いかにも訳ありな悪党が一人ずつ駅に降り立つ冒頭からワクワクさせられ、お互いに出し抜こうとする駆け引きや豹変する人間心理にハラハラさせられる。

欲望の果てにある底無しの地獄を象徴した上下の構図。仲間が床下に慌てて隠れたところに、第三者の「上の者は下の連中の気持ちを考えて」なんて呑気な台詞を被せてくる洒落っ気も楽しい。雰囲気は落語。

「欲」についての考察がわざわざ会話で交わされる辺りが日本映画らしい生真面目さであり鬱陶しさなんだけど、押し付けがましさを感じさせず、進行の邪魔にはならない辺りが脚本の巧さ。

「こっちはじっくりと欲に年季を入れて来たんじゃ」という台詞も深いし、最後は物事を俯瞰で捉えていたものが全てをさらっていくというオチも鮮やか。
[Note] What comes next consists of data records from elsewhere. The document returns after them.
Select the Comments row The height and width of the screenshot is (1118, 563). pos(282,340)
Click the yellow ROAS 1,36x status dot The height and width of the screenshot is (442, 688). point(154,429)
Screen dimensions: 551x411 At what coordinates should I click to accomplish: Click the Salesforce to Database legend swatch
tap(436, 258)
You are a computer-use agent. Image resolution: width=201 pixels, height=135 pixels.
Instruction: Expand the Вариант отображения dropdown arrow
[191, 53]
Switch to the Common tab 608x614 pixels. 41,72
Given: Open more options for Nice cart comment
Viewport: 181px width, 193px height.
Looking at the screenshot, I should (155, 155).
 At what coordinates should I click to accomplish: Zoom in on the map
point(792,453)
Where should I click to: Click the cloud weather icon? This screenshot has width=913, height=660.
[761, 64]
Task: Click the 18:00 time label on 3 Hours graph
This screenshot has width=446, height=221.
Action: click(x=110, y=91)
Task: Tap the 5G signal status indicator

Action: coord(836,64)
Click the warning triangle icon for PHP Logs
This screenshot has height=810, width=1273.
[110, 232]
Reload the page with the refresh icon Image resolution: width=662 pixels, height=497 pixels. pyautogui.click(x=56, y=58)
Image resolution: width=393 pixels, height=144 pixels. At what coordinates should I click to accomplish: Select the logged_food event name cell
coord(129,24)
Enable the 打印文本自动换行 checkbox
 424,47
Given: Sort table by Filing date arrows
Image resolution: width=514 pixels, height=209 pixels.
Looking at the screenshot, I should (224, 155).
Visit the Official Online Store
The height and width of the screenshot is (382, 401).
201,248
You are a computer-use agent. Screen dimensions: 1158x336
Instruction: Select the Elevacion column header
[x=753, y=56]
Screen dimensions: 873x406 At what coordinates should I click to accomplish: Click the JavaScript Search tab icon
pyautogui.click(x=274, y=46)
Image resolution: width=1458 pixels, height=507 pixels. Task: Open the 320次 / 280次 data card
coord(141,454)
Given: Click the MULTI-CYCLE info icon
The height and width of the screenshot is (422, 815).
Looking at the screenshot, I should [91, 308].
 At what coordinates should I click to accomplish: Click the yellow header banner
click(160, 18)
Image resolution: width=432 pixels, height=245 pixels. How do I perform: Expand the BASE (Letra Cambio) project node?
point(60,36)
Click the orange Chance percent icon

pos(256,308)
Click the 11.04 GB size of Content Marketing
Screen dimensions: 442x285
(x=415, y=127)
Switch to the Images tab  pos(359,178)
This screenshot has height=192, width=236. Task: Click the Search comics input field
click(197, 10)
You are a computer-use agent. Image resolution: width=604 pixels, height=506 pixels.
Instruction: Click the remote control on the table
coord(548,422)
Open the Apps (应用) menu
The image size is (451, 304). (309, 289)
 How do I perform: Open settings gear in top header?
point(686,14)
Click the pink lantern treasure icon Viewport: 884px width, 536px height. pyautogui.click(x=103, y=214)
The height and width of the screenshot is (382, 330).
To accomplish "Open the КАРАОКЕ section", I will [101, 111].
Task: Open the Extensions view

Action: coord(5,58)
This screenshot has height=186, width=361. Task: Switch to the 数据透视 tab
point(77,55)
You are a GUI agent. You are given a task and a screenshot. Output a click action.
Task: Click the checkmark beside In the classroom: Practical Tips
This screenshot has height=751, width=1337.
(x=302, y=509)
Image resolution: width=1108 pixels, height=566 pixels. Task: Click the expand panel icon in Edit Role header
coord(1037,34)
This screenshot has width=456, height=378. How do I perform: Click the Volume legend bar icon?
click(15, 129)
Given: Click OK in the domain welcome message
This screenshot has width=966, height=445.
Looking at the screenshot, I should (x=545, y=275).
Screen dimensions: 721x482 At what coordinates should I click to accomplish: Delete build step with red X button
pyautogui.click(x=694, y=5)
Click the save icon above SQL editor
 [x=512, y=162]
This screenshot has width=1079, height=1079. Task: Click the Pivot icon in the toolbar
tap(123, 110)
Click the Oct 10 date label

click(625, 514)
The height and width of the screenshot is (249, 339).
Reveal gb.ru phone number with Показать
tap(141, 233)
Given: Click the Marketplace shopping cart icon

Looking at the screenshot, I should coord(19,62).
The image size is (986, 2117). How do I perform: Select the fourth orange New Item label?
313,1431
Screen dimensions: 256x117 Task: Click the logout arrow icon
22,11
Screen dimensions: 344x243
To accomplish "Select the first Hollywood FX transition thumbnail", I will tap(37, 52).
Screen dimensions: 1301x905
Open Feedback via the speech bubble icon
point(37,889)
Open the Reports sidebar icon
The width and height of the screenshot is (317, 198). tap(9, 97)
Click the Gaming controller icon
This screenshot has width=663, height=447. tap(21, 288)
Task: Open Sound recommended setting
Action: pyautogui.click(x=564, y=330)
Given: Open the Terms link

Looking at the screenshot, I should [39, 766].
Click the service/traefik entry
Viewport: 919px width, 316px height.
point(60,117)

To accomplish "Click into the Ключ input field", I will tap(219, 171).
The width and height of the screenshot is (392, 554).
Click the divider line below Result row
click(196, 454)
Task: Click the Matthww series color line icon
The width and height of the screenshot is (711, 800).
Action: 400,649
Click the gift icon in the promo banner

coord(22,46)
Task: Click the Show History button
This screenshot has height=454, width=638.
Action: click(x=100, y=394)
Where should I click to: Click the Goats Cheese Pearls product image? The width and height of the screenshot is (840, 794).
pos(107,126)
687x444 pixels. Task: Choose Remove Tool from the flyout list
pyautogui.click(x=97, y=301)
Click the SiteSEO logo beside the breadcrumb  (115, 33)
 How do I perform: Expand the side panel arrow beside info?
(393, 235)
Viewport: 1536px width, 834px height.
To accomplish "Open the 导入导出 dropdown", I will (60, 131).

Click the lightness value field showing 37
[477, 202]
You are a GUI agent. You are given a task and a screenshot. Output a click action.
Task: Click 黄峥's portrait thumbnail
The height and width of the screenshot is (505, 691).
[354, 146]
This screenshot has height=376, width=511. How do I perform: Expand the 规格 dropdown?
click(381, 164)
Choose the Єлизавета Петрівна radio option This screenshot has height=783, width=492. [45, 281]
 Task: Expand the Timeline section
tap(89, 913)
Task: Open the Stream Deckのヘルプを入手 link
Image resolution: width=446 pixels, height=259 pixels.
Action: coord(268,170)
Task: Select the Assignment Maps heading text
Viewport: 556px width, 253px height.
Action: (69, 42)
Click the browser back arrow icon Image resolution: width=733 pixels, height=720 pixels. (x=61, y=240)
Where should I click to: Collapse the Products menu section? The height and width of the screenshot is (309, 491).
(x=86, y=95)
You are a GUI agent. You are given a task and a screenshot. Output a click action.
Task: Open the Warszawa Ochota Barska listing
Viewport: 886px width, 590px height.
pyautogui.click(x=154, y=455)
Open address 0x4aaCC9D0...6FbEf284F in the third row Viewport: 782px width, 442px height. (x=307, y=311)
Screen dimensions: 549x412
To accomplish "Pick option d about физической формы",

主人公カップルは客寄せのための添え物(もしくは単なる対比のための「純粋なる者」の象徴)だからいいとして、実際の主役はクセ者揃いで玄人好みの芸達者達。しかも若き日のオールスターキャスト、夢の競演がたまらない。

DVDのチャプター分けがたったの5つという、これまた異常な少なさなんだけど、ちょっとした工夫がなされていて面白い。